─── STUDY MATERIAL
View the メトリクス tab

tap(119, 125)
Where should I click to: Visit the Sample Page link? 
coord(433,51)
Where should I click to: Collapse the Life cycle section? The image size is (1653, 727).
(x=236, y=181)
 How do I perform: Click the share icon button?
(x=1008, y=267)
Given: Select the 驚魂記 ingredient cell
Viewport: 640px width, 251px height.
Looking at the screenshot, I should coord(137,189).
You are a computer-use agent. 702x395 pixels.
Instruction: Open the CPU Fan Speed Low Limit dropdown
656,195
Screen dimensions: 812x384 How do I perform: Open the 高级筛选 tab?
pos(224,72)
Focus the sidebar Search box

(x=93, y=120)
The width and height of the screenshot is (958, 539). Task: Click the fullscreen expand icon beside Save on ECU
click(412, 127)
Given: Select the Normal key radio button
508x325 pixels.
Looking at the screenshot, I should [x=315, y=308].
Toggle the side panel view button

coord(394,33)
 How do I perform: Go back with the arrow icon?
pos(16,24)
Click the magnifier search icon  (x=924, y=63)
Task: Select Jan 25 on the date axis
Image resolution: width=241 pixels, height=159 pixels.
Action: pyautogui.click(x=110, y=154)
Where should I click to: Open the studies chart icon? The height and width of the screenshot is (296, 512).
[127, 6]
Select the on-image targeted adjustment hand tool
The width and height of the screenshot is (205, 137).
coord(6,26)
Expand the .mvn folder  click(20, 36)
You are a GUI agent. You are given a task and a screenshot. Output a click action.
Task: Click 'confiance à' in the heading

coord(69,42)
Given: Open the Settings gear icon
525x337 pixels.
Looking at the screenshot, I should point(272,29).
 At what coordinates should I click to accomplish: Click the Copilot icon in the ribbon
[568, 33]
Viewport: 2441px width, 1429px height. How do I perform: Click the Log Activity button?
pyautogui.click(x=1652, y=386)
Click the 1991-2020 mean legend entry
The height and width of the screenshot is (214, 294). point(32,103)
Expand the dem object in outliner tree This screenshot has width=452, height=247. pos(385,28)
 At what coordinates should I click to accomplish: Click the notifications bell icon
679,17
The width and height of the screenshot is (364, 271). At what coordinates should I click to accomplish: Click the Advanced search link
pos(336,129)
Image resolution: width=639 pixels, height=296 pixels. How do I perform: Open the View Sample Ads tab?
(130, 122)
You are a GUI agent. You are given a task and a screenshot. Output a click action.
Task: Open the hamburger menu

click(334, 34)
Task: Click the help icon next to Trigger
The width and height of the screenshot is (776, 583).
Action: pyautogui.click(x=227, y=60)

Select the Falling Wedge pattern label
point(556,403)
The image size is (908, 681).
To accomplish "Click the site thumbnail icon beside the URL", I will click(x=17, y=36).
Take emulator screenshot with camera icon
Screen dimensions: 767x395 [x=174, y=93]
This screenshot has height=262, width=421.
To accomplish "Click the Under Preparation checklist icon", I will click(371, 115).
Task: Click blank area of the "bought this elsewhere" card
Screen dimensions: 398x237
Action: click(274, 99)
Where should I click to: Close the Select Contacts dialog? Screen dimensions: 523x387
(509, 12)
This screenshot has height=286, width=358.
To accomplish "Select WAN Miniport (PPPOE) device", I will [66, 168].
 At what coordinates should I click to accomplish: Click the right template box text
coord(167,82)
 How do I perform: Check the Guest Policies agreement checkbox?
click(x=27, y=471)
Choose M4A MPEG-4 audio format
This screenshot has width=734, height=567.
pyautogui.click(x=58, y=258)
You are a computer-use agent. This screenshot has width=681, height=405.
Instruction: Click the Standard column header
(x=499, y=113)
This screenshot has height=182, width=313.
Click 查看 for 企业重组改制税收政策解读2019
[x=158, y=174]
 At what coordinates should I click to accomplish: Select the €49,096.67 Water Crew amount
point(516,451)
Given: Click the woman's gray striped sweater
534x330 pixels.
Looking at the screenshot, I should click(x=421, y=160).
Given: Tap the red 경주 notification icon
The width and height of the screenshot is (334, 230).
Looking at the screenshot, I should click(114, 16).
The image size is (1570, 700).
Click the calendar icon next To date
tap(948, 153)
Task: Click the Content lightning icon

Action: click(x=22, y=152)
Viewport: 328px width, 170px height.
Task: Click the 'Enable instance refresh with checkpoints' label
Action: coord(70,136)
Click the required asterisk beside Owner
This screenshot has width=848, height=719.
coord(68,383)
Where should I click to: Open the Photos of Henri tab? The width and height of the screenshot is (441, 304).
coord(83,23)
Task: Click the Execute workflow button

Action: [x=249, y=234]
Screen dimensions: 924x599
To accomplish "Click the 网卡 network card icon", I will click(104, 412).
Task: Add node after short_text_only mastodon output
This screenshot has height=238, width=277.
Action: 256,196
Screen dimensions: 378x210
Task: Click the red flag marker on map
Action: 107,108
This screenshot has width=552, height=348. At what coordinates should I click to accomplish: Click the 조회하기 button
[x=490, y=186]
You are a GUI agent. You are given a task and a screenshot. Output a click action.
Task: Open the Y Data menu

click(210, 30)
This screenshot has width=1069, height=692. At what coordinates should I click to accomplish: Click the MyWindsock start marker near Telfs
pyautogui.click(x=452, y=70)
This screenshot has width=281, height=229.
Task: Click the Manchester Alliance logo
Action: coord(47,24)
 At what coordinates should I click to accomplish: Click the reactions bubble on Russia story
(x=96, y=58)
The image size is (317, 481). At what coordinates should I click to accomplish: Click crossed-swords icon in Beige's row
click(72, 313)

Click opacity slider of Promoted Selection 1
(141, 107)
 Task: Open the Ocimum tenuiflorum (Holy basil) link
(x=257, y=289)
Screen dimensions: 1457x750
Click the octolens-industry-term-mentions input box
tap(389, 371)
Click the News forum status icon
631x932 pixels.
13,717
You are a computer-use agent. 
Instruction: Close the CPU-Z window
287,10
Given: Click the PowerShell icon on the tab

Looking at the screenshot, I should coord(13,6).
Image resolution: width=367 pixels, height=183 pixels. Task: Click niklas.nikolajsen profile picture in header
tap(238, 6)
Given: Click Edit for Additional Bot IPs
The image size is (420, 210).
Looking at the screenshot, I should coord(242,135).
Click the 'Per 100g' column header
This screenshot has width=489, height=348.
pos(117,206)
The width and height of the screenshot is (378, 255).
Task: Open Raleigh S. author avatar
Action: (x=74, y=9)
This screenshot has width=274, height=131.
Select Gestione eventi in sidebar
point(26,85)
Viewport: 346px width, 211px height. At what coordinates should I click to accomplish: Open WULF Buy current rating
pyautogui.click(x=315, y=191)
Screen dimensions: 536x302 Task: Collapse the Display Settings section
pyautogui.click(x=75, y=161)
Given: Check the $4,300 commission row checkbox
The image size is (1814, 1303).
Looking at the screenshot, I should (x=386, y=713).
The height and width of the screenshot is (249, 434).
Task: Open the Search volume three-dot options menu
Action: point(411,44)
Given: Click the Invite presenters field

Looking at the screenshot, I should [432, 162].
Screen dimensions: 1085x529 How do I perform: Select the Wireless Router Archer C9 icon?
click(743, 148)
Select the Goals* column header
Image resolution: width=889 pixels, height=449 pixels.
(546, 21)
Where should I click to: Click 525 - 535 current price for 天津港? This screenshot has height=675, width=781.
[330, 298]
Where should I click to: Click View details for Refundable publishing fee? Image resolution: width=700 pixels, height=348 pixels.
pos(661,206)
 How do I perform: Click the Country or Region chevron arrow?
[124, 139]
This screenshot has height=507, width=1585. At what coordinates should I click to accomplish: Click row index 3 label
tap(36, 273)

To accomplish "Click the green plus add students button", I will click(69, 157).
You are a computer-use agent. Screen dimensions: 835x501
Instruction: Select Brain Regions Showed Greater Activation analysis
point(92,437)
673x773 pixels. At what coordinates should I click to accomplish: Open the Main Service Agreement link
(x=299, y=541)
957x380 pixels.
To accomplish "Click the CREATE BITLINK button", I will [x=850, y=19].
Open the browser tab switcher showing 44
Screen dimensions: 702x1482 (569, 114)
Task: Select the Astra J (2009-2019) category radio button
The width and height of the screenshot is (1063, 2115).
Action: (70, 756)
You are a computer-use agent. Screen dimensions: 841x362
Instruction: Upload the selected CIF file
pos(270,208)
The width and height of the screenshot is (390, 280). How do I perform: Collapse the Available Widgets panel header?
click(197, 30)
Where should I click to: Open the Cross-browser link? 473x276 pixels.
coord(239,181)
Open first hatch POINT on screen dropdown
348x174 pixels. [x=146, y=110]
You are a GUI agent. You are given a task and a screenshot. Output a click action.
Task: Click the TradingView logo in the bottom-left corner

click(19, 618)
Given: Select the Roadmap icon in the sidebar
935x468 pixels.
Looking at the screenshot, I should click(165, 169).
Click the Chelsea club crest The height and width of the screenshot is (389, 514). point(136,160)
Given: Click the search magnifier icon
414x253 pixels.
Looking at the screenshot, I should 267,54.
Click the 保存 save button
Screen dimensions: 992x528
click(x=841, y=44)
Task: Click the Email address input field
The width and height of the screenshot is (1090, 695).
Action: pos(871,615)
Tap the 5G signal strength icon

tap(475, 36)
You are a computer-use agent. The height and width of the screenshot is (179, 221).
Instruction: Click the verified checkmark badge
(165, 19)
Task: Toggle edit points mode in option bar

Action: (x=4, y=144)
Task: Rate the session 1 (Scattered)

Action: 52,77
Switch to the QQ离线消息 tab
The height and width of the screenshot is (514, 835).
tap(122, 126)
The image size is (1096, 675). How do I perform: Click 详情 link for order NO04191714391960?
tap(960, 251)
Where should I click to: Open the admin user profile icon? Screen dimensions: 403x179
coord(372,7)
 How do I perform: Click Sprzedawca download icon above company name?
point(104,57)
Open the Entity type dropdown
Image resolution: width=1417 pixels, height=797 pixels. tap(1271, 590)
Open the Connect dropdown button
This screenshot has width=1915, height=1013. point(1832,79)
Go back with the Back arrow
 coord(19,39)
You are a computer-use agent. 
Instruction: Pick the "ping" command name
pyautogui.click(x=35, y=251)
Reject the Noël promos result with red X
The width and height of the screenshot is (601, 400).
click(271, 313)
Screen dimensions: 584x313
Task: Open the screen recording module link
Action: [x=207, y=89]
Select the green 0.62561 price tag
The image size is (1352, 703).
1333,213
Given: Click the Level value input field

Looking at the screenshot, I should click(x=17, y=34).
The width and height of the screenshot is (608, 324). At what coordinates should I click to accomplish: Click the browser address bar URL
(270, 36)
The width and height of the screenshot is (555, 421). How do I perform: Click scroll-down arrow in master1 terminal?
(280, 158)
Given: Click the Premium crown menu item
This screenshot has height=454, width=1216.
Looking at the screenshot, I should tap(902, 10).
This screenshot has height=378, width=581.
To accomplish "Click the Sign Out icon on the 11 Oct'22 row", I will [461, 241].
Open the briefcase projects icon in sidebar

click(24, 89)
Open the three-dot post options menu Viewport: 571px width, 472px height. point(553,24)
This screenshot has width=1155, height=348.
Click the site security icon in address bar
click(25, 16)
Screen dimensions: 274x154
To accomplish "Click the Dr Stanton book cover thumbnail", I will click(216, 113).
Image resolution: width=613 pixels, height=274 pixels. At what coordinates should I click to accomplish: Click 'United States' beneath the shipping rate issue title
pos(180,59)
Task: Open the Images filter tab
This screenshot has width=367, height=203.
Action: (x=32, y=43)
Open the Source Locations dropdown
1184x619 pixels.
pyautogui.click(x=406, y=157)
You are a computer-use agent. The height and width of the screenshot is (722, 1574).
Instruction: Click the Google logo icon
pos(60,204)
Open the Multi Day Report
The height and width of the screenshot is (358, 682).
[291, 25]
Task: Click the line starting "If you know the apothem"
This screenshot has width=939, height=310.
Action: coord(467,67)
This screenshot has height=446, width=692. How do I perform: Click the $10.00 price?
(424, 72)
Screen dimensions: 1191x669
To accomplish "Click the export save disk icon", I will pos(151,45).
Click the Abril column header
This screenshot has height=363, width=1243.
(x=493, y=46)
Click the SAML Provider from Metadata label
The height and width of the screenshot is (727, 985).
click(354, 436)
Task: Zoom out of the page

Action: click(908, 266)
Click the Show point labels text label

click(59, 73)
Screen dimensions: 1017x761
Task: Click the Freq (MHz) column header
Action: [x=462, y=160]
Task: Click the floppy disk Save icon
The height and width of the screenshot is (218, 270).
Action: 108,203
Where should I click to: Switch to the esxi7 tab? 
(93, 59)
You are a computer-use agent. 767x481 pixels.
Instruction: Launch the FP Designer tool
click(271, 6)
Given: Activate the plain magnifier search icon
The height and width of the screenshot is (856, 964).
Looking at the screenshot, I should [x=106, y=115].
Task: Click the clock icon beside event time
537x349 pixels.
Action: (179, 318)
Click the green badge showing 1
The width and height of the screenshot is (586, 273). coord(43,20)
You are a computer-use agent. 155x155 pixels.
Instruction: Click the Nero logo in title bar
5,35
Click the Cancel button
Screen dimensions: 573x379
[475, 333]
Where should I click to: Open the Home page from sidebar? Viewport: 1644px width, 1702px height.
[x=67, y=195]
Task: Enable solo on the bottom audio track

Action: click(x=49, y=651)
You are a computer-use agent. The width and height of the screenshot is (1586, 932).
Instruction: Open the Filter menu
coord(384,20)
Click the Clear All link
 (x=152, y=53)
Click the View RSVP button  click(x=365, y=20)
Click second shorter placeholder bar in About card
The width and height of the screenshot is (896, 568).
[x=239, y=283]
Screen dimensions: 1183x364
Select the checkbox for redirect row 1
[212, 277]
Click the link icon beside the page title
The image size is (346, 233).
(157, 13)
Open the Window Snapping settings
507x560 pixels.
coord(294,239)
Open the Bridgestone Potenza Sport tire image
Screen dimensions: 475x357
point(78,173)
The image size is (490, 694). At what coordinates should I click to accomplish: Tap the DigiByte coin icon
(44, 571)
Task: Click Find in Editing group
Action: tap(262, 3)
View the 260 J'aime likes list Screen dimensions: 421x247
──────
> _ACTIVITY_: Look above for the line containing "Take emulator screenshot with camera icon". Output from there through the line containing "Screen dimensions: 924x599", exactly and inclusively.

> _ANSWER AREA_:
Take emulator screenshot with camera icon
Screen dimensions: 767x395 [x=174, y=93]
This screenshot has height=262, width=421.
To accomplish "Click the Under Preparation checklist icon", I will click(371, 115).
Task: Click blank area of the "bought this elsewhere" card
Screen dimensions: 398x237
Action: click(274, 99)
Where should I click to: Close the Select Contacts dialog? Screen dimensions: 523x387
(509, 12)
This screenshot has height=286, width=358.
To accomplish "Select WAN Miniport (PPPOE) device", I will [66, 168].
 At what coordinates should I click to accomplish: Click the right template box text
coord(167,82)
 How do I perform: Check the Guest Policies agreement checkbox?
click(x=27, y=471)
Choose M4A MPEG-4 audio format
This screenshot has width=734, height=567.
pyautogui.click(x=58, y=258)
You are a computer-use agent. This screenshot has width=681, height=405.
Instruction: Click the Standard column header
(x=499, y=113)
This screenshot has height=182, width=313.
Click 查看 for 企业重组改制税收政策解读2019
[x=158, y=174]
 At what coordinates should I click to accomplish: Select the €49,096.67 Water Crew amount
point(516,451)
Given: Click the woman's gray striped sweater
534x330 pixels.
Looking at the screenshot, I should click(x=421, y=160).
Given: Tap the red 경주 notification icon
The width and height of the screenshot is (334, 230).
Looking at the screenshot, I should click(114, 16).
The image size is (1570, 700).
Click the calendar icon next To date
tap(948, 153)
Task: Click the Content lightning icon

Action: click(x=22, y=152)
Viewport: 328px width, 170px height.
Task: Click the 'Enable instance refresh with checkpoints' label
Action: coord(70,136)
Click the required asterisk beside Owner
This screenshot has width=848, height=719.
coord(68,383)
Where should I click to: Open the Photos of Henri tab? The width and height of the screenshot is (441, 304).
coord(83,23)
Task: Click the Execute workflow button

Action: [x=249, y=234]
Screen dimensions: 924x599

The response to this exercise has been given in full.